Please show every line of the records that contains the word "blue".

━━━━━ Exercise materials ━━━━━

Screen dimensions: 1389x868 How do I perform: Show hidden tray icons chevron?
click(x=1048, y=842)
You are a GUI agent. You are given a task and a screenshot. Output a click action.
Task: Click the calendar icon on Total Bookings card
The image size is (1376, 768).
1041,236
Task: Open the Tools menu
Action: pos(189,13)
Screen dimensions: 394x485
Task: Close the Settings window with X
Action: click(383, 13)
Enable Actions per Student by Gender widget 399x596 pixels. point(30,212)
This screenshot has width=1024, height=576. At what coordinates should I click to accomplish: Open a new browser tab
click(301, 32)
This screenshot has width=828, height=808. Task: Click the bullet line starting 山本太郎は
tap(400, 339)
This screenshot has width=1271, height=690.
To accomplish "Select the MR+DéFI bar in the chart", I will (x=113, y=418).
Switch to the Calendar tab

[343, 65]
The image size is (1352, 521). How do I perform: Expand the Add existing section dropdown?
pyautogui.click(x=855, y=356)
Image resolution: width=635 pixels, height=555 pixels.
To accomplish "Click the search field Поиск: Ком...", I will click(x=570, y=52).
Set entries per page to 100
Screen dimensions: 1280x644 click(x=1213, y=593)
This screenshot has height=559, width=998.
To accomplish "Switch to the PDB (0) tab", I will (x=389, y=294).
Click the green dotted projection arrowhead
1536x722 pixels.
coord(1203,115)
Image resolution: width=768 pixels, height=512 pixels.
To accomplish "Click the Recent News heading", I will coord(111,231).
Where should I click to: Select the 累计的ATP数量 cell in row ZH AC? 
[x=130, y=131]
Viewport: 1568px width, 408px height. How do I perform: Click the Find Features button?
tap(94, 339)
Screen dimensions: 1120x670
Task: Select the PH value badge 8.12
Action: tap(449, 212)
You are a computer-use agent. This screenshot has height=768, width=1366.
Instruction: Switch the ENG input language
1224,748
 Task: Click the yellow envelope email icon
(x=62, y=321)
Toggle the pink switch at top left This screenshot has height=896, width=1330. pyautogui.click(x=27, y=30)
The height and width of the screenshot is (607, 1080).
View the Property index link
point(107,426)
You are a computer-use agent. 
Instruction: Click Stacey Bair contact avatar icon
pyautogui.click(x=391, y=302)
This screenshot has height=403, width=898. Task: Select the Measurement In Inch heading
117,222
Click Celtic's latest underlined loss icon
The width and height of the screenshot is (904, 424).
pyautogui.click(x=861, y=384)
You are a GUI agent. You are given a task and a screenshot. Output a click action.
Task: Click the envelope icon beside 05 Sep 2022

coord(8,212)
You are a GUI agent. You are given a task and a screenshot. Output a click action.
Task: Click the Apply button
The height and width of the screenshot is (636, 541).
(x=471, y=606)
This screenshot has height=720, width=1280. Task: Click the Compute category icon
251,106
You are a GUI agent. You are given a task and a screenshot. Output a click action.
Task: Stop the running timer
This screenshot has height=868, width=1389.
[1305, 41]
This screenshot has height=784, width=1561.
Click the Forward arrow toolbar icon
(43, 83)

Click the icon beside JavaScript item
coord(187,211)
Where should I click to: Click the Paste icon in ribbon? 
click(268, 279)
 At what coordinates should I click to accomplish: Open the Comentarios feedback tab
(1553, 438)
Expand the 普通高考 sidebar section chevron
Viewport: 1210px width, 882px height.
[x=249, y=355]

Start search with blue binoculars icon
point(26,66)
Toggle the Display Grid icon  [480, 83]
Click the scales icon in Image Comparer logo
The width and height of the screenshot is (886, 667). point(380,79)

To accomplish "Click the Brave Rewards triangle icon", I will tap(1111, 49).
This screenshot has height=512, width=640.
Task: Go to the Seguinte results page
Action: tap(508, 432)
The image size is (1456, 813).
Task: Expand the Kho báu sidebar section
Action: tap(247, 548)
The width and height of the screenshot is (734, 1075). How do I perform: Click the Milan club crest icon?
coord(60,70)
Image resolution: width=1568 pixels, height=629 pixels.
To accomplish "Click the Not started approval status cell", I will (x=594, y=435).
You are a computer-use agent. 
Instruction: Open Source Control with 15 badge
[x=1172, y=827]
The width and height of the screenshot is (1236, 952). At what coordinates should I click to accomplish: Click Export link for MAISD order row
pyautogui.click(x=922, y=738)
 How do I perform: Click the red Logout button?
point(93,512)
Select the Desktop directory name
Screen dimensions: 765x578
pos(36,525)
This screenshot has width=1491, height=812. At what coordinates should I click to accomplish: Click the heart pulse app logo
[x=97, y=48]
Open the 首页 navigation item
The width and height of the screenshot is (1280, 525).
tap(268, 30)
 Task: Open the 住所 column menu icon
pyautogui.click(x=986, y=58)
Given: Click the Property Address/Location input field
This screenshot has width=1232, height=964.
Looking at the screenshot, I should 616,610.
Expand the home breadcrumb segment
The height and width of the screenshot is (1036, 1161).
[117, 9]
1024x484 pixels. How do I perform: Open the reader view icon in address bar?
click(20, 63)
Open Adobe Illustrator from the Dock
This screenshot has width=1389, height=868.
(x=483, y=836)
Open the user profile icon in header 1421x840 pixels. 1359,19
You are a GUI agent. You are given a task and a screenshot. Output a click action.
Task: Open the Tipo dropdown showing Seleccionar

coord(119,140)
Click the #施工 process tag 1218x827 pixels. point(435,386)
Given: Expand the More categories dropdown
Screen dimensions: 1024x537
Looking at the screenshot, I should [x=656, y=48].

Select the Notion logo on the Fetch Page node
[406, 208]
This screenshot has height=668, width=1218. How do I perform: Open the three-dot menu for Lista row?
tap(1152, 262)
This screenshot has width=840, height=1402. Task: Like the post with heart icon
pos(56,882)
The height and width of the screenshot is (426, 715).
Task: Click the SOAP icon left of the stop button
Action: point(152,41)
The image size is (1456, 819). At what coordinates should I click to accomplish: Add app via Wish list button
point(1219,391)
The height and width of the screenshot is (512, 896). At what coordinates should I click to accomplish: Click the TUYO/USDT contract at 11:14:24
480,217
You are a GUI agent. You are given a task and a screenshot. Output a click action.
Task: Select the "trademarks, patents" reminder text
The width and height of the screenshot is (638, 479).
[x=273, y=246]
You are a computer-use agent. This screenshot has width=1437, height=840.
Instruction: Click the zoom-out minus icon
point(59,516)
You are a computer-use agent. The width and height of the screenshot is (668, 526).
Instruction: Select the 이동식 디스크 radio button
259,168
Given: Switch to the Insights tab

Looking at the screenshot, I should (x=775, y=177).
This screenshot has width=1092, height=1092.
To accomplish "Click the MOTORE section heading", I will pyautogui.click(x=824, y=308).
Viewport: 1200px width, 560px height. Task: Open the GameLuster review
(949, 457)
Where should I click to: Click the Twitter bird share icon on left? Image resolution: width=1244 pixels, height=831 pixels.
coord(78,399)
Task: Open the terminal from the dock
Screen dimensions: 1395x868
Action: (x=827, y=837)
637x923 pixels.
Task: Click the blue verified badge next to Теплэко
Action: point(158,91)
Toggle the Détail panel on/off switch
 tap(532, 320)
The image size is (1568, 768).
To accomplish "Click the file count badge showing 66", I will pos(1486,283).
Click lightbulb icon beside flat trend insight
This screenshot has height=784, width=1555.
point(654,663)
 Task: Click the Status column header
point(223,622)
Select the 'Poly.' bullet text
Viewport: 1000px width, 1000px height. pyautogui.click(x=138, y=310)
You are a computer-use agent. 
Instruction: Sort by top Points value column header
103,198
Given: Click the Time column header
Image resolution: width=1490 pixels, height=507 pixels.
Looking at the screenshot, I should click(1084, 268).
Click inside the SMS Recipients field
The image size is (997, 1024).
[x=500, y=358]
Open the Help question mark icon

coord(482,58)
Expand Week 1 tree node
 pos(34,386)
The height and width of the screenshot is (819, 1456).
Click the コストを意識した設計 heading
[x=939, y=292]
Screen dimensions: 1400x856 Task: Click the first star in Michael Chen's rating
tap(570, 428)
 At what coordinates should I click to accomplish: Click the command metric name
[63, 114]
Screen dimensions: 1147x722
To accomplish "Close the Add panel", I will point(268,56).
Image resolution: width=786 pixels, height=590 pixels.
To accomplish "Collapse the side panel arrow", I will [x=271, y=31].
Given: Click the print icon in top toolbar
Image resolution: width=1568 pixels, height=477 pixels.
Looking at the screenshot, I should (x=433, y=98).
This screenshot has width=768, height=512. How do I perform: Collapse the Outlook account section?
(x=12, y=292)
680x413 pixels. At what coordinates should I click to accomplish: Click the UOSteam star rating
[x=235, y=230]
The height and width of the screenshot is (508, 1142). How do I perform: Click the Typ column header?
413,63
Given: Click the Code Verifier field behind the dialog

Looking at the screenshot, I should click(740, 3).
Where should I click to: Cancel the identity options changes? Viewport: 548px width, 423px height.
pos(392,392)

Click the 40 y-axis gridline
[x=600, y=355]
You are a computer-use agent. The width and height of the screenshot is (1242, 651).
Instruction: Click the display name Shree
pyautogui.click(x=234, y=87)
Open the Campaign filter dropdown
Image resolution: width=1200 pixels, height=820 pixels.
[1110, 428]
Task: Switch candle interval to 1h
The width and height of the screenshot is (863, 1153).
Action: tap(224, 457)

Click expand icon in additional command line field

━━━━━

**Response below:**
Start search with blue binoculars icon
Task: Click the blue verified badge next to Теплэко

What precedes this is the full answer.